Fleming opened the door with an amused smile on his face, a drink in one hand, and his pearl cigarette holder in the other. He wore a dark smoking jacket that looked as if it were made of velvet. The only other time I had seen anything like it was in a Ricardo Cortez movie a good ten years earlier.
“Mr. Peters,” he said genially. “To what do I owe this pleasure? Another attempt on your life?”
He stepped back to let me in, and in I went to a large, carpeted room with plenty of soft furniture and a tall, black-haired woman in a black dress. She looked like an ad for expensive perfume.

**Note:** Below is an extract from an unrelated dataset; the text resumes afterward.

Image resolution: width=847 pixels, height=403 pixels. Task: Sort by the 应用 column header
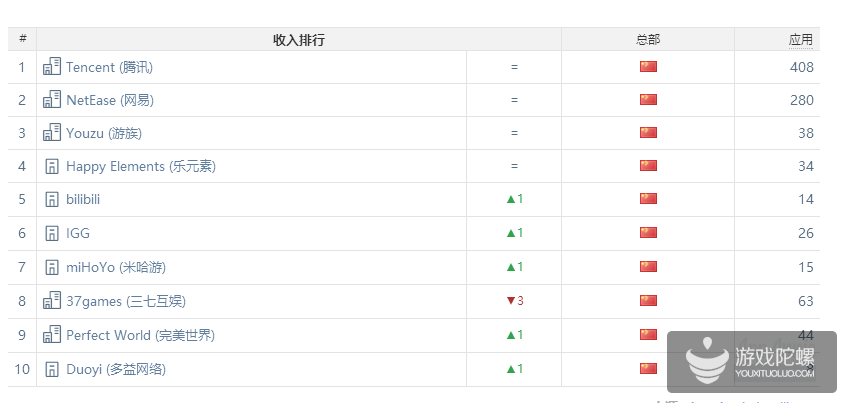click(x=800, y=40)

She didn’t look soft like the furniture.
“Were you followed?” Fleming asked matter-of-factly.
“Maybe,” I said, looking at the woman, who raised a drink to her mouth as if she were in a fashion show. The mouth pouted and the face did not show signs of pleasure in my company.
Fleming turned off the hall light behind us and moved quickly to switch off the overhead light in the room, leaving only the light of a table lamp in the corner and the silhouette of the woman.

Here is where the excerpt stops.